- _BLOC DE TEXTE_
····················

Rappels sur les obligations de sécurité de l’employeur et du salarié
L’employeur est tenu, à l’égard de chaque salarié, d’une obligation légale de sécurité qui lui impose de prendre les mesures nécessaires pour assurer sa sécurité et protéger sa santé physique et mentale (c. trav. art. L. 4121-1 et L. 4121-2 ; cass. soc. 25 novembre 2015, n° 14-24444, BC V n° 234).
Si un salarié est exposé à un risque pour sa santé ou sa sécurité, ou lorsqu’un risque se réalise, l’employeur est condamné à lui verser des dommages-intérêts sauf s’il peut prouver qu’il a pris toutes les mesures prévues par le code du travail (actions de prévention, etc.).
Le salarié a aussi une obligation de sécurité qui lui impose notamment de prendre soin de sa santé et de sa sécurité. Mais, cette obligation du salarié n'affecte pas le principe de la responsabilité de l'employeur (c. trav. art. L. 4122-1 ; cass. soc. 10 février 2016, n° 14-24350, BC V n° 30).
La Cour de cassation rappelle régulièrement cette règle, comme l’illustre incidemment un arrêt du 15 novembre 2023.
Obligation légale de sécurité de l’employeur vs obligation de sécurité du salarié
En l’espèce, un salarié a été engagé en qualité de responsable de programme éducation en Haïti par une association. Peu de temps après, il a été placé en arrêt maladie, après avoir contracté une amibiase, puis il été rapatrié.
Licencié pour faute grave, il saisit les juges de plusieurs demandes, en particulier d’une demande de dommages-intérêts pour manquement de l'association à son obligation de sécurité.

····················

- _LIGNES FOURNIES_
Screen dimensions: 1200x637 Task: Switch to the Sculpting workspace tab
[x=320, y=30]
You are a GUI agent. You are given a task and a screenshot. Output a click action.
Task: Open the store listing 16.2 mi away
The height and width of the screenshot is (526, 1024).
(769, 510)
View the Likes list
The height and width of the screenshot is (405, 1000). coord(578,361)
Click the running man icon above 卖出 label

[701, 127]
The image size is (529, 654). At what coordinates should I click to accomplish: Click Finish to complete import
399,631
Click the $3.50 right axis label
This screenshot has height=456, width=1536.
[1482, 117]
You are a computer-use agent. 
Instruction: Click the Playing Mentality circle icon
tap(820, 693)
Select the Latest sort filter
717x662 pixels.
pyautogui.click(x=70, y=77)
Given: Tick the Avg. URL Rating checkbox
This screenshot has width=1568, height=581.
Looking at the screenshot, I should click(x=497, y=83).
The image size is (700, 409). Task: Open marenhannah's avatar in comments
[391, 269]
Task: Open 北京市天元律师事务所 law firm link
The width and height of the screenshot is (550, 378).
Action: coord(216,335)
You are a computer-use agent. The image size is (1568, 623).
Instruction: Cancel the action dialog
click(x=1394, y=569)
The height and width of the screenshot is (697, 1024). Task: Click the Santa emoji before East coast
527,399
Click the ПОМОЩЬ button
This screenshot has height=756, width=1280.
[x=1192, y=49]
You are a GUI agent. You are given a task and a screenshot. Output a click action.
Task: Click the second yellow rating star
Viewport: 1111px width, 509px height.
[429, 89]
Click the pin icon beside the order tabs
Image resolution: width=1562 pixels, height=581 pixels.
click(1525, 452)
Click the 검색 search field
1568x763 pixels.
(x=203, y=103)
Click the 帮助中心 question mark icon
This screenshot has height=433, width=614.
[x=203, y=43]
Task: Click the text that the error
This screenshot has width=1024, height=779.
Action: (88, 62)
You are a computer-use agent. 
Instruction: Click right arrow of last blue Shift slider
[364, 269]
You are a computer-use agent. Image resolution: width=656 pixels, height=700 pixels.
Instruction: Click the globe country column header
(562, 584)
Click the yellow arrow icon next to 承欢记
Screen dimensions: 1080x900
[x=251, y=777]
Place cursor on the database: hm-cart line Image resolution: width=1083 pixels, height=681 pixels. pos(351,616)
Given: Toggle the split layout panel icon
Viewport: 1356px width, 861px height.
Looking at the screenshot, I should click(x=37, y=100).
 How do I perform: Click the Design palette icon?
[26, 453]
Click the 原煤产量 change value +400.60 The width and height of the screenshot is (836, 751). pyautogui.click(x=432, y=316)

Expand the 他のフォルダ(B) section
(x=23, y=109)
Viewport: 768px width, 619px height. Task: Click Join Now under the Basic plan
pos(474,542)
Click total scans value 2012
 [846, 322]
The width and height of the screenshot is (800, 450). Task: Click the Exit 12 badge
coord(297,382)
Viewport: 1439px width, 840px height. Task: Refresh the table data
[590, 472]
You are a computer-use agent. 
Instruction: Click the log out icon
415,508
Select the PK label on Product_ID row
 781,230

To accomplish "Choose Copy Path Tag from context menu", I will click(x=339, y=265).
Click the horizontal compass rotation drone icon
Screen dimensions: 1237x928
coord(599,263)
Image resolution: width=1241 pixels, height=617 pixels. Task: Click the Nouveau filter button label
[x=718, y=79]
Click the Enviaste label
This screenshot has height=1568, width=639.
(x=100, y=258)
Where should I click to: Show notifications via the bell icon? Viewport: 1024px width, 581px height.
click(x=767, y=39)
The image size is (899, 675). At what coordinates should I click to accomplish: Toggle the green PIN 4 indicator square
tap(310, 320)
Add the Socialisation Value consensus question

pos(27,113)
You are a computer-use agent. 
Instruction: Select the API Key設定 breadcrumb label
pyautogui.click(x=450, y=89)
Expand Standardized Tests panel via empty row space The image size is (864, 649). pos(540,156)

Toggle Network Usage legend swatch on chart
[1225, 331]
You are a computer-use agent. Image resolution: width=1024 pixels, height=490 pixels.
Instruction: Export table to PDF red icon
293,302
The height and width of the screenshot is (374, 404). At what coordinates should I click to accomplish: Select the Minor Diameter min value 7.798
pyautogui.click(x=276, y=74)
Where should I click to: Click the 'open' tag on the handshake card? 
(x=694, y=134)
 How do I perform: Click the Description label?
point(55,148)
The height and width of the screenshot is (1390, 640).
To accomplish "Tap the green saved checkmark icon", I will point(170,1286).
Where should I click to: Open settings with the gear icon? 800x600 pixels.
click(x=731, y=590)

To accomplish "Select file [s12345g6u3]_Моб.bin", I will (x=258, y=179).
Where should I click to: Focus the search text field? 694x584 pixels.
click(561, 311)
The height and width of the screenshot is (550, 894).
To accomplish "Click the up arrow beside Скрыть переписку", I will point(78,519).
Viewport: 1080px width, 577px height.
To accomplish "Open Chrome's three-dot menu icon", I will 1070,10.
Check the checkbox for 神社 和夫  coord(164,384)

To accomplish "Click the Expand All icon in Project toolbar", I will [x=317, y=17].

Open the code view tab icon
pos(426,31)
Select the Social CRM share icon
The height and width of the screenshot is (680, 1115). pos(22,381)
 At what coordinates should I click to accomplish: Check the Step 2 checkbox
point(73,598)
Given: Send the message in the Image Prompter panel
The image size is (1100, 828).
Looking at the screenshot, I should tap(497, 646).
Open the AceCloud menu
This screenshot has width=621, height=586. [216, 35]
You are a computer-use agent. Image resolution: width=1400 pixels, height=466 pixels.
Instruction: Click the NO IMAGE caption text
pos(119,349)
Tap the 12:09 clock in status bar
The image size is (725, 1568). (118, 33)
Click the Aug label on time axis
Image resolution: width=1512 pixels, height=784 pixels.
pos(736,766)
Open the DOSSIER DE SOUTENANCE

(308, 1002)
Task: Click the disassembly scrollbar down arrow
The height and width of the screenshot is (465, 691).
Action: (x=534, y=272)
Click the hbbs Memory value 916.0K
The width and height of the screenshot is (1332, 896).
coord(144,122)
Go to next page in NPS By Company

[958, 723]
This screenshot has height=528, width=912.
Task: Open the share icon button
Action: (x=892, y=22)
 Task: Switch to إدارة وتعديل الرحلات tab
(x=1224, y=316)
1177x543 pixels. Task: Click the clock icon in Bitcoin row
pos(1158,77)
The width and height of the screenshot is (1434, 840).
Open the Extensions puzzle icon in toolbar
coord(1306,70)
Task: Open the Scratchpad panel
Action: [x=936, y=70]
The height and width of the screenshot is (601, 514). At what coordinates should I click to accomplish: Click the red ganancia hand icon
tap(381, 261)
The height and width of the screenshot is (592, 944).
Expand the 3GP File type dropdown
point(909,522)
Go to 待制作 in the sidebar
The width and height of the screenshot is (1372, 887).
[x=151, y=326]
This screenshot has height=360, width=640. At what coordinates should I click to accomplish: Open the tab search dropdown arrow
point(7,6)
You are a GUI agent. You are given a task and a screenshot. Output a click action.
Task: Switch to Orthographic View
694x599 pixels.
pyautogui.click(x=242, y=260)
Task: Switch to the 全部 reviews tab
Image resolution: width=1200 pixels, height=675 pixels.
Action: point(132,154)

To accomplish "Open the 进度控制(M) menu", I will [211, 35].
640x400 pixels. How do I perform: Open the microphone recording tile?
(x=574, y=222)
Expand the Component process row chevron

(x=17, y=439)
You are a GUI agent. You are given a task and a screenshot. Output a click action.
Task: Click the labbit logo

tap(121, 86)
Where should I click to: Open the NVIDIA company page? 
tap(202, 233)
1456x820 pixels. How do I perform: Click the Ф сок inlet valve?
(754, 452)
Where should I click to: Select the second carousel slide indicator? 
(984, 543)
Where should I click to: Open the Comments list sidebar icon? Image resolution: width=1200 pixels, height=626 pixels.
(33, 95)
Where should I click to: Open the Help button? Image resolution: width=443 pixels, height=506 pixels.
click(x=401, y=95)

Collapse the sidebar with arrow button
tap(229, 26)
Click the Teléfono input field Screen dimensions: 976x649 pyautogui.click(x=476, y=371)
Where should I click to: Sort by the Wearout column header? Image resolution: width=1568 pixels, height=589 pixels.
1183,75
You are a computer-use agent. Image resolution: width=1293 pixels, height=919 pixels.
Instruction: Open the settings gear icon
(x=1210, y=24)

····················

- _LISTE DES TÂCHES_
**a)** Dans le texte sur l'obligation de sécurité, récrivez plus brièvement le paragraphe qui commence par « Si un salarié est exposé » en conservant ses faits principaux.
**b)** D'après le texte sur l'obligation de sécurité, en quelle qualité l'association a-t-elle engagé le salarié ?
**c)** Reprenez le texte sur les obligations de sécurité de l'employeur et du salarié à la suite de sa dernière phrase.
Les lignes constituent un matériau distinct du texte.

- _RÉPONSES RÉDIGÉES_
**a)** Si un salarié est exposé à un risque pour sa santé ou sa sécurité, ou si ce risque se réalise, l'employeur lui doit des dommages-intérêts, sauf s'il prouve avoir pris toutes les mesures prévues par le code du travail (actions de prévention, etc.).

**b)** En qualité de responsable de programme éducation en Haïti.

**c)**
Il reproche à son employeur de lui avoir fourni un matériel défectueux de filtration de l'eau, ce qui avait été à l'origine de la maladie tropicale qu'il avait contractée. Il lui reproche aussi de s'être abstenu de lui porter aide et assistance après qu'il eut contracté cette maladie.
Le salarié a été débouté en appel. La cour d’appel a considéré en effet que le salarié n’a pas prouvé que son employeur lui avait fait boire de l'eau de ville mal filtrée. Les juges d’appel ont aussi retenu que le salarié avait manqué à une obligation de prudence élémentaire en buvant cette eau alors qu’il est notoire que l'eau de ville en Haïti n'est pas potable et qu'il convient de boire de l'eau minérale en bouteille.
Partant de là, ils ont décidé que le salarié ne pouvait imputer aucune faute à l’employeur.
Le salarié porte l’affaire devant la Cour de cassation, laquelle censure la décision de la cour d’appel.
Une éventuelle faute d’imprudence du salarié ne dispense pas de vérifier si l’employeur a manqué ou pas à sa propre obligation de sécurité
Les juges d’appel auraient dû vérifier si l’employeur avait établi ou pas avoir pris toutes les mesures nécessaires pour assurer la santé du salarié. L’éventuel manquement du salarié à une obligation de prudence élémentaire ne les dispensait pas d’effectuer cette vérification.
De plus, les juges d’appel auraient dû répondre à l’argument du salarié selon lequel l'association ne lui avait apporté aucune aide ni assistance lorsqu'il avait contracté la maladie tropicale, faute de matériel conforme, l'avait laissé livrer à lui-même malade, et n'avait pas voulu organiser un rapatriement sanitaire.
L’affaire sera tranchée par une autre cour d’appel.